* Input records
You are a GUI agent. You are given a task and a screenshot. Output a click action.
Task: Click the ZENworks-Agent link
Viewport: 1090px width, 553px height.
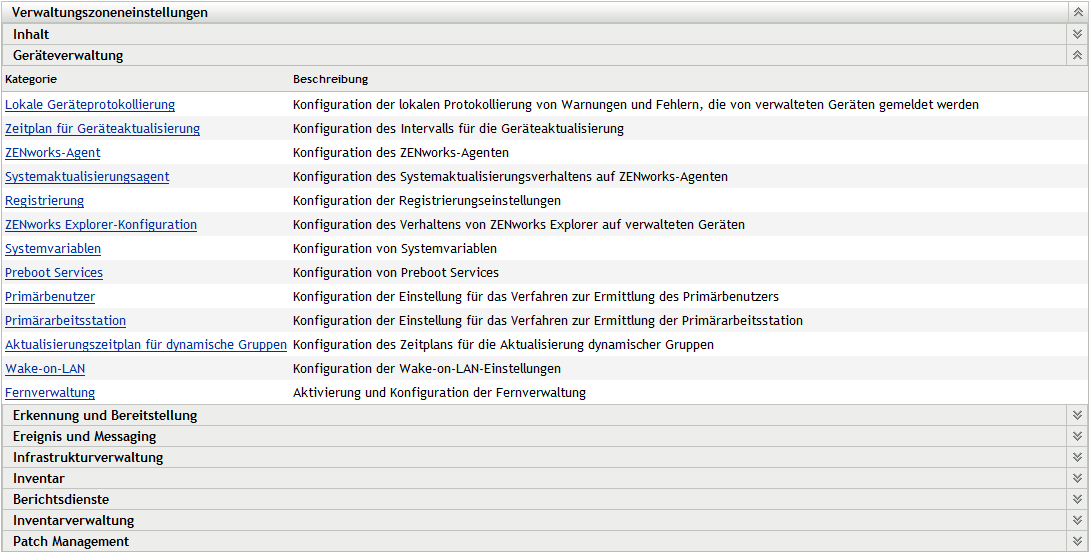point(53,153)
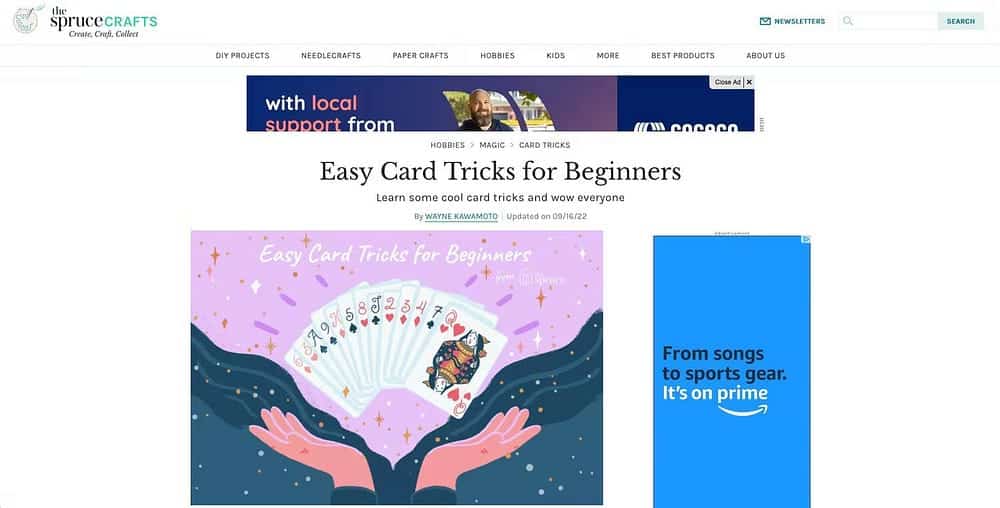The width and height of the screenshot is (1000, 508).
Task: Open author Wayne Kawamoto's profile link
Action: click(461, 217)
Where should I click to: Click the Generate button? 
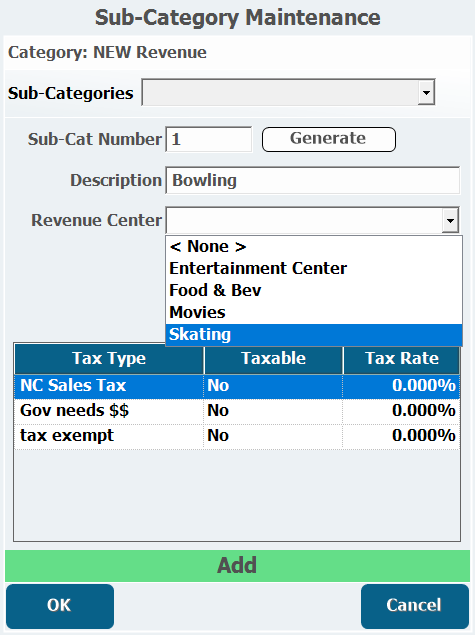pyautogui.click(x=328, y=139)

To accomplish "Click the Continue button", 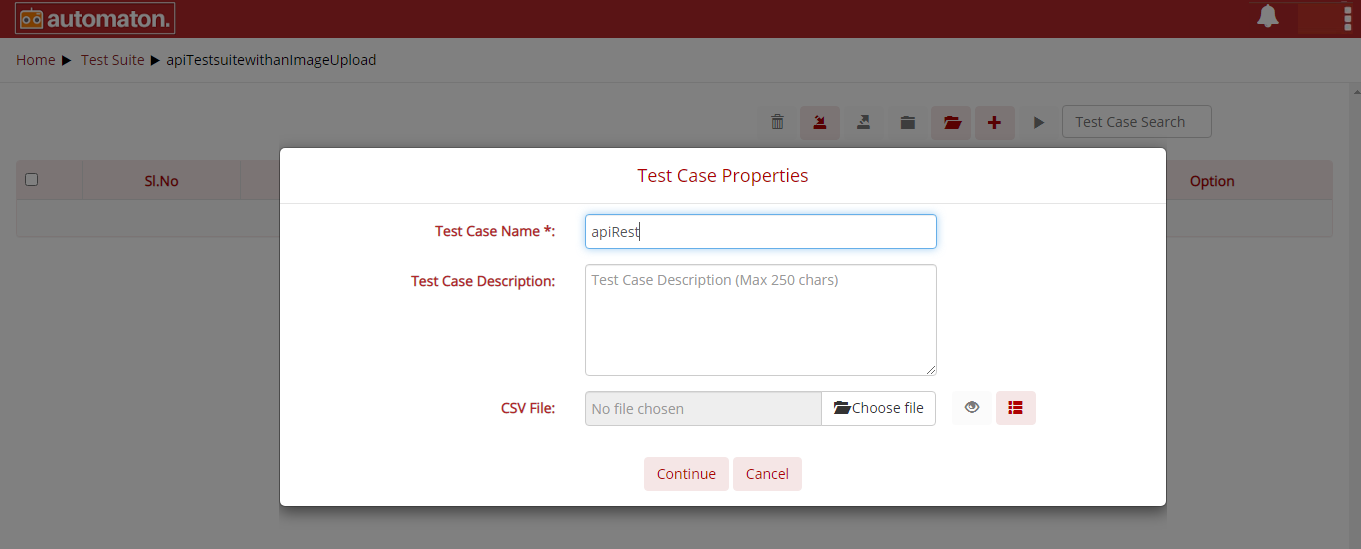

* Problem
Output the data exactly as it appears. The pictures do not belong in it.

* Solution to this task
You are a GUI agent. You are given a task and a screenshot. Output a click action.
Task: Click the ZENworks-Agent link
Viewport: 1090px width, 553px height.
point(53,153)
The width and height of the screenshot is (1000, 508).
Task: Open author Wayne Kawamoto's profile link
Action: click(461, 217)
Where should I click to: Click the Generate button? 
pyautogui.click(x=328, y=139)

To accomplish "Click the Continue button", 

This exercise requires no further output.